Martorell, la transformación de una fábrica clave

La planta de Martorell está viviendo una transformación profunda. De fabricar coches de combustión interna durante décadas, ahora se ha adaptado para producir vehículos eléctricos sobre la plataforma MEB+, una evolución de la MEB que incorpora tracción delantera, compatibilidad con baterías LFP y NCM, y tecnología Gigacasting para reducir piezas y costes de producción.

El Cupra Raval, que mide 4,04 metros de largo con una distancia entre ejes de 2,6 metros, es el primer modelo en salir de esta línea renovada.

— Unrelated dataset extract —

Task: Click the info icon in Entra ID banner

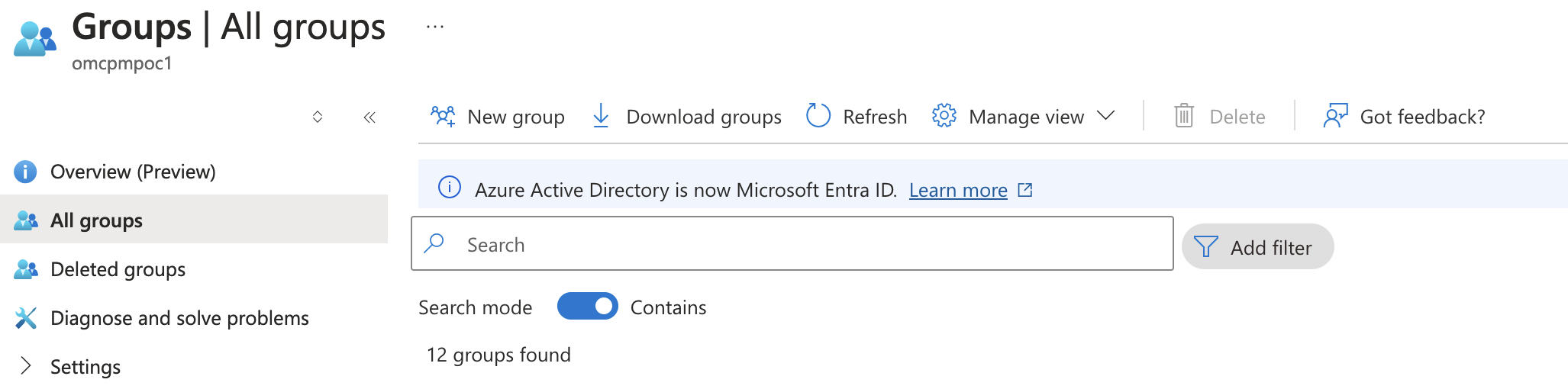Action: [450, 188]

Hemos podido verlo de cerca hace poco y lo que nos contaron confirma que es un «urbano» que quiere servir para todo lo demás: con el tamaño de un SEAT Ibiza pero la habitabilidad de un Cupra Leon, versiones de 216 y 226 CV y baterías LFP y NCM que dan entre 300 y 450 km de autonomía.

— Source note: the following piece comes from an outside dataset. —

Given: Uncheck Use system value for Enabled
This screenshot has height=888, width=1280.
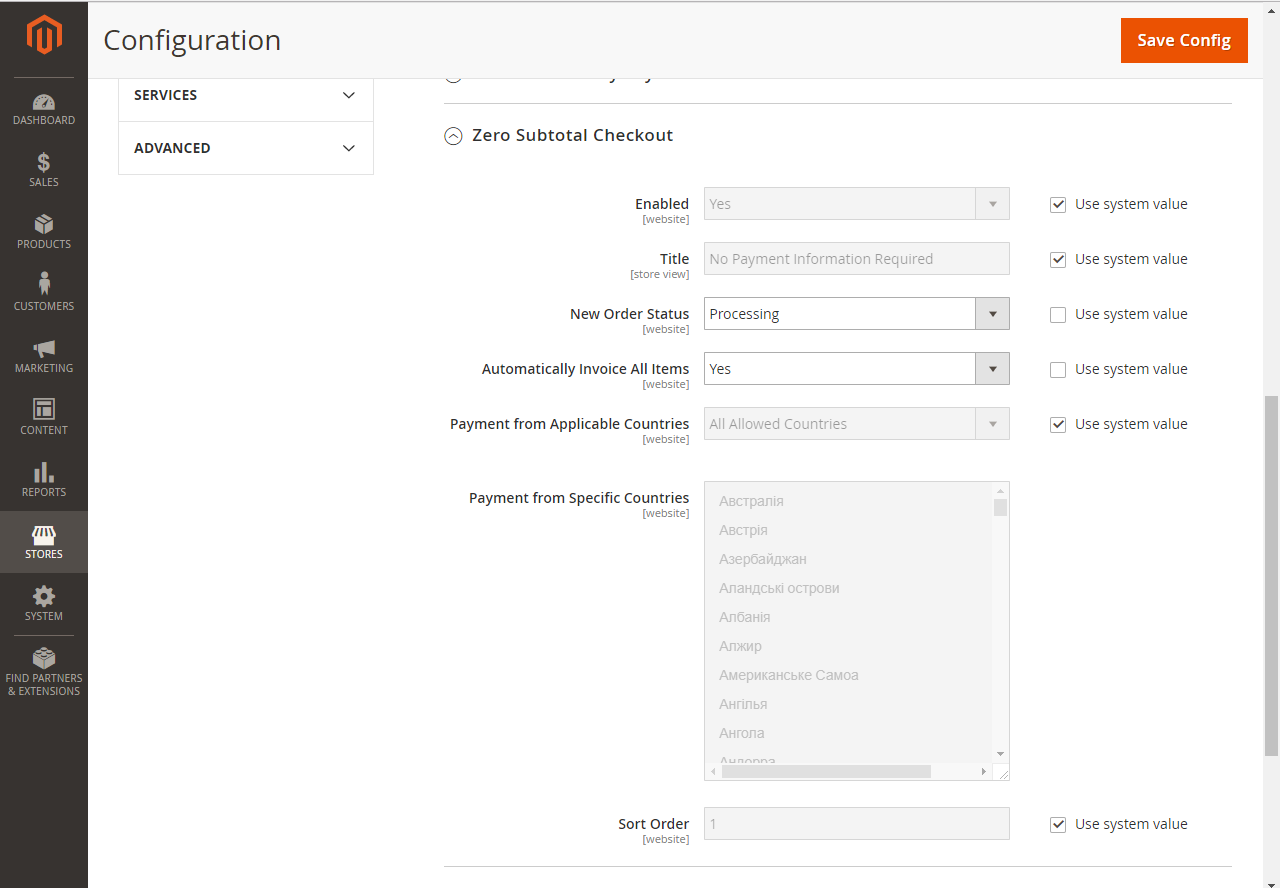Looking at the screenshot, I should 1058,204.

Las primeras unidades de tanto el Raval como el ID.Polo usarán baterías producidas en Salzgitter (Alemania), pero la fábrica ya está preparada para recibir las celdas de la gigafactoría de PowerCo en Sagunto, que arrancará operaciones este mismo año con una capacidad de 40 GWh anuales, suficiente para abastecer hasta 500.000 coches eléctricos. Cuando la cadena de suministro esté completamente operativa, tanto el Raval como el ID.Polo -y potencialmente un futuro Audi urbano- podrían ser coches eléctricos integralmente fabricados en España: vehículo en Martorell y baterías producidas por PowerCo en Valencia.

La plataforma SSP, el siguiente gran objetivo

Más allá de estos Small BEV, en la próxima ronda de planificación también se tendrá que decidir si Martorell se adjudica la plataforma SSP, la siguiente generación de arquitectura eléctrica del Grupo Volkswagen. Sobre ella se desarrollarían los futuros Cupra Formentor, Terramar y Tavascan eléctricos, que forman parte de los nuevos modelos con los que Cupra quiere alejarse de los SUV. Conseguir esta segunda plataforma es vital para asegurar la rentabilidad y sostenibilidad a largo plazo de la fábrica catalana.

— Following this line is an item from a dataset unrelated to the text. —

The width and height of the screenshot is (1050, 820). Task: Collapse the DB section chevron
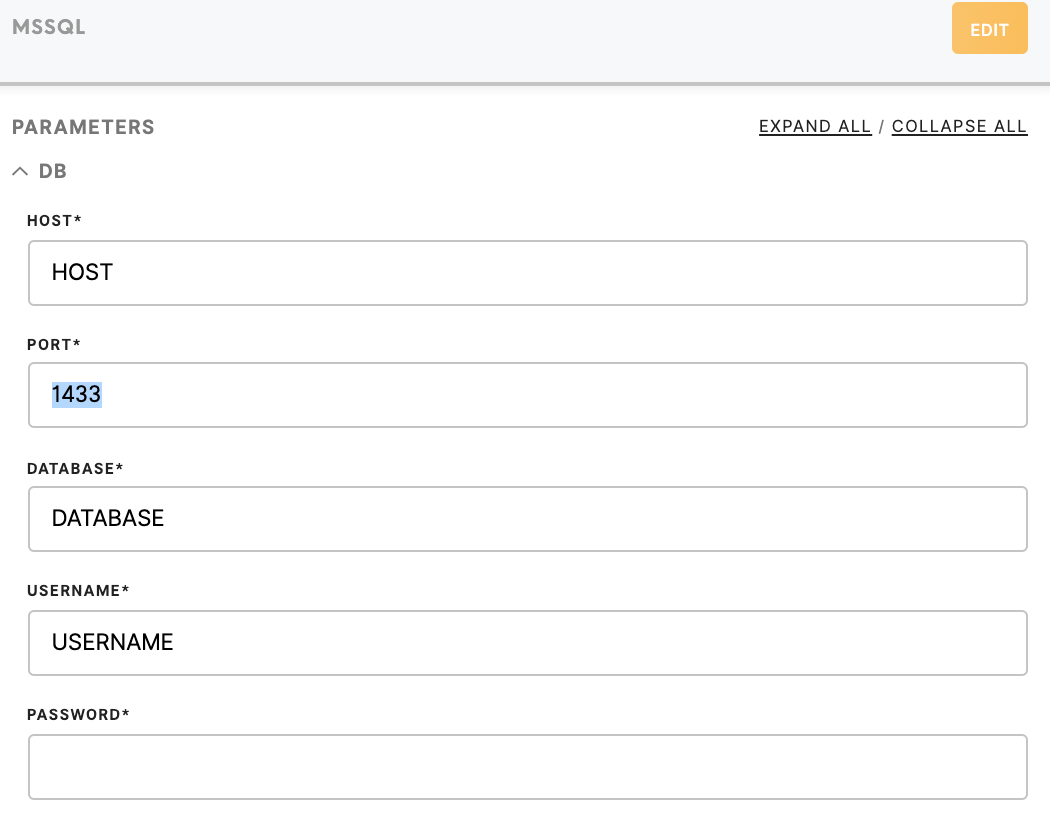20,171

El contexto: una familia eléctrica «made in Spain»

Si miramos el conjunto, el panorama de los eléctricos pequeños del Grupo Volkswagen fabricados en España resulta realmente ambicioso. En Martorell se producen el Cupra Raval y el ID.Polo. En VW Navarra, el Skoda Epiq y el ID.Cross sustituyen al Polo térmico que dejó de fabricarse en España. Y si Audi -y quizá Skoda- dan luz verde a sus respectivos modelos, Martorell añadiría más siluetas a su capacidad productiva.

Todo esto ocurre en un contexto en el que la UE está endureciendo las exigencias de emisiones y, al mismo tiempo, ofreciendo incentivos para que los coches eléctricos asequibles se produzcan dentro de sus fronteras en lugar de importarlos de China. Para España, que aspira a seguir siendo uno de los grandes fabricantes de automóviles europeos, estas decisiones son determinantes.

Estaremos atentos a la evolución de estos proyectos, especialmente cuando se acerque la ronda de planificación PR74. De momento, lo que parece claro es que el futuro de SEAT pasa irremediablemente por Cupra, y el futuro de Martorell, por los coches eléctricos.